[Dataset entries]
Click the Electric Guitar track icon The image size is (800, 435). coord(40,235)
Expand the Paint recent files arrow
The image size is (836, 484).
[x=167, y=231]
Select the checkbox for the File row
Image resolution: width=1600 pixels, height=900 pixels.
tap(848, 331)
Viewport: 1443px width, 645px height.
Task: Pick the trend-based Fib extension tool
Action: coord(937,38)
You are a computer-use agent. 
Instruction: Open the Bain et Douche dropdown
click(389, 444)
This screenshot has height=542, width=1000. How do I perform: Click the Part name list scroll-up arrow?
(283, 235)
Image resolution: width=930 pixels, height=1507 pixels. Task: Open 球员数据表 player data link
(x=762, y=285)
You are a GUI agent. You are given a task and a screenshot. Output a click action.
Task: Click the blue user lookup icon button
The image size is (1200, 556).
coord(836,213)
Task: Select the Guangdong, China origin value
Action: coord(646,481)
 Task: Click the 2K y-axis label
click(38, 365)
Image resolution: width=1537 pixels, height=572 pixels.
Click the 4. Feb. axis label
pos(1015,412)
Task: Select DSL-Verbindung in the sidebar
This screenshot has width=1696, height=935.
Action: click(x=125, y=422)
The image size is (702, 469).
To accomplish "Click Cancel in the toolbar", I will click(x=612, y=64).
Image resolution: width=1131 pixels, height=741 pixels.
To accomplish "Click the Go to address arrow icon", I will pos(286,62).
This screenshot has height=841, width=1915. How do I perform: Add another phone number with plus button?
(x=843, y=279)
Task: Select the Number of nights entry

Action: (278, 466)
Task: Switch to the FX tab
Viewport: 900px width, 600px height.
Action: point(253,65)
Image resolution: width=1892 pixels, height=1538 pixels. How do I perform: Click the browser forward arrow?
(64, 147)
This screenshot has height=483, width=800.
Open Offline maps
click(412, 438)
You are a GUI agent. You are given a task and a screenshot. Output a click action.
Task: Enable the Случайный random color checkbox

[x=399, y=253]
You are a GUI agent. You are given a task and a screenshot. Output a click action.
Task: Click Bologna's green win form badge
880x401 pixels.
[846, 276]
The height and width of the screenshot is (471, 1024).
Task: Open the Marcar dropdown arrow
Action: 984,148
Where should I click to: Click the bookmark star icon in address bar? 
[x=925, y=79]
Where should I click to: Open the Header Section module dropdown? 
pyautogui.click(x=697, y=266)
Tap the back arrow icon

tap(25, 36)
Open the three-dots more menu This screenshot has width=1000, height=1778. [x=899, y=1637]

**EXERCISE DETAILS**
Nothing in the records may be altered; restate them word for word.

**TASK ANSWER**
Click the Electric Guitar track icon The image size is (800, 435). coord(40,235)
Expand the Paint recent files arrow
The image size is (836, 484).
[x=167, y=231]
Select the checkbox for the File row
Image resolution: width=1600 pixels, height=900 pixels.
tap(848, 331)
Viewport: 1443px width, 645px height.
Task: Pick the trend-based Fib extension tool
Action: coord(937,38)
You are a computer-use agent. 
Instruction: Open the Bain et Douche dropdown
click(389, 444)
This screenshot has height=542, width=1000. How do I perform: Click the Part name list scroll-up arrow?
(283, 235)
Image resolution: width=930 pixels, height=1507 pixels. Task: Open 球员数据表 player data link
(x=762, y=285)
You are a GUI agent. You are given a task and a screenshot. Output a click action.
Task: Click the blue user lookup icon button
The image size is (1200, 556).
coord(836,213)
Task: Select the Guangdong, China origin value
Action: coord(646,481)
 Task: Click the 2K y-axis label
click(38, 365)
Image resolution: width=1537 pixels, height=572 pixels.
Click the 4. Feb. axis label
pos(1015,412)
Task: Select DSL-Verbindung in the sidebar
This screenshot has width=1696, height=935.
Action: click(x=125, y=422)
The image size is (702, 469).
To accomplish "Click Cancel in the toolbar", I will click(x=612, y=64).
Image resolution: width=1131 pixels, height=741 pixels.
To accomplish "Click the Go to address arrow icon", I will pos(286,62).
This screenshot has height=841, width=1915. How do I perform: Add another phone number with plus button?
(x=843, y=279)
Task: Select the Number of nights entry

Action: (278, 466)
Task: Switch to the FX tab
Viewport: 900px width, 600px height.
Action: point(253,65)
Image resolution: width=1892 pixels, height=1538 pixels. How do I perform: Click the browser forward arrow?
(64, 147)
This screenshot has height=483, width=800.
Open Offline maps
click(412, 438)
You are a GUI agent. You are given a task and a screenshot. Output a click action.
Task: Enable the Случайный random color checkbox

[x=399, y=253]
You are a GUI agent. You are given a task and a screenshot. Output a click action.
Task: Click Bologna's green win form badge
880x401 pixels.
[846, 276]
The height and width of the screenshot is (471, 1024).
Task: Open the Marcar dropdown arrow
Action: 984,148
Where should I click to: Click the bookmark star icon in address bar? 
[x=925, y=79]
Where should I click to: Open the Header Section module dropdown? 
pyautogui.click(x=697, y=266)
Tap the back arrow icon

tap(25, 36)
Open the three-dots more menu This screenshot has width=1000, height=1778. [x=899, y=1637]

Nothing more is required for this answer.